Kurz nachdem die Karawane wieder aufbrach, hörte Li sogar Babrak den Feilscher mit einer seiner Männer über den Kara Khan reden. Auch hier verstand Li nicht alles, aber sie erfasste den Tonfall und der war von einem fast furchtsamem Respekt geprägt. Eigentlich war Furcht ein Wesenszug, den Li mit Babrak nun wirklich nicht in Verbindung bringen mochte. Aber wenn der Karawanenführer die Nachrichten über den Schwarzen Herrscher bereits so zur Kenntnis nahm, dann musste man das wohl ernst nehmen.

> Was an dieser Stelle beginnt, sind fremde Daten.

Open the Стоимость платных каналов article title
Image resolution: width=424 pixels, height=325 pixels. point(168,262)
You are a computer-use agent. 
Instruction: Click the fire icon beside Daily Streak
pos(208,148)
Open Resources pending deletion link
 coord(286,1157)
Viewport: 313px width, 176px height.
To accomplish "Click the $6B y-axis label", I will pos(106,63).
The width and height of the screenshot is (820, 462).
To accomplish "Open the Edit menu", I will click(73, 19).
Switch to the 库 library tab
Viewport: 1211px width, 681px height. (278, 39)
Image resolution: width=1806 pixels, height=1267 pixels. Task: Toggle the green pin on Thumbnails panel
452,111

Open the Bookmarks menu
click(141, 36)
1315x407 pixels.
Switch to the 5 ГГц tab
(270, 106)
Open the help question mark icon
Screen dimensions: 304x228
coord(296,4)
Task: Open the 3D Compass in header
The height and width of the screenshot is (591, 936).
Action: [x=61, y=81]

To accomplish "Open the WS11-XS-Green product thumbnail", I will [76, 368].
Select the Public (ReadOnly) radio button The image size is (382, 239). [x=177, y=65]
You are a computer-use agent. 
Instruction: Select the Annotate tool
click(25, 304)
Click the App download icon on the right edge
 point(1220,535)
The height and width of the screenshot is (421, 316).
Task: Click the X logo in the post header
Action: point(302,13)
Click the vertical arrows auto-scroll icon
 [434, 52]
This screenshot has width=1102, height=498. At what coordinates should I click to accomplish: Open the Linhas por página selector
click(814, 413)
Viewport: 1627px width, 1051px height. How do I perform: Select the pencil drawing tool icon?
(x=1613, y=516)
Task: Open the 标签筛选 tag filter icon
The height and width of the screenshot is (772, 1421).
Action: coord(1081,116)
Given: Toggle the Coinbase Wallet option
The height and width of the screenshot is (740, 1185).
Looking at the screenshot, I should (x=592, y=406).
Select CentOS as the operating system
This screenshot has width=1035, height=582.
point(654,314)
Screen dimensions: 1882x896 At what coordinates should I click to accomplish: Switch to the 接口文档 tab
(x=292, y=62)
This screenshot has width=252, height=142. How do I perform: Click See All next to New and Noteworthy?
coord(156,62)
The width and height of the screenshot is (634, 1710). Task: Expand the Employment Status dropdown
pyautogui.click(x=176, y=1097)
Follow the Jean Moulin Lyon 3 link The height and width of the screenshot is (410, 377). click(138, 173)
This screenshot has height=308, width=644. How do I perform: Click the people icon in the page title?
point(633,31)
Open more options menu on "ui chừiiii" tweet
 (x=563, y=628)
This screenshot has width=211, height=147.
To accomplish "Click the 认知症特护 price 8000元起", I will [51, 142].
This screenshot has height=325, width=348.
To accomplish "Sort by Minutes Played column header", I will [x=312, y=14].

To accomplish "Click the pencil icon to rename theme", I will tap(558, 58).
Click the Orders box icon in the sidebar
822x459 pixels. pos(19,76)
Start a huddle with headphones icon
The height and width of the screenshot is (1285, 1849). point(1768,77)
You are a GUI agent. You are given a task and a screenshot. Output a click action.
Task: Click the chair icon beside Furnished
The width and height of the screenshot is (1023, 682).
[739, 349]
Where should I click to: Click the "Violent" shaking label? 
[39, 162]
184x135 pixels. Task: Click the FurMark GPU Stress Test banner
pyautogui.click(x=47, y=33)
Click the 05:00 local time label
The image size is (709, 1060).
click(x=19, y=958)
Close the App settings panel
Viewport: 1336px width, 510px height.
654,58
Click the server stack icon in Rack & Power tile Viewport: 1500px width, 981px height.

„Habt Ihr schon einmal von einem Herrscher gehört, der Kara Khan genannt wird?“, fragte Li irgendwann während des weiteren Weges Bruder Anastasius, nachdem sie schon eine ganze Weile griechische und lateinische Wörter geübt hatten.
Li hatte diesen Satz auf Latein gebildet. Vielleicht hatte sie nicht mit jener Perfektion und dem Stilempfinden gesprochen, wie dies den Gelehrten des Westens eigen sein mochte – aber sie sah Bruder Anastasius Gesicht an, dass dieser sie verstanden hatte.
Und so antwortete der Mönch ihr in jener Zunge, die sie selbst gewählt hatte.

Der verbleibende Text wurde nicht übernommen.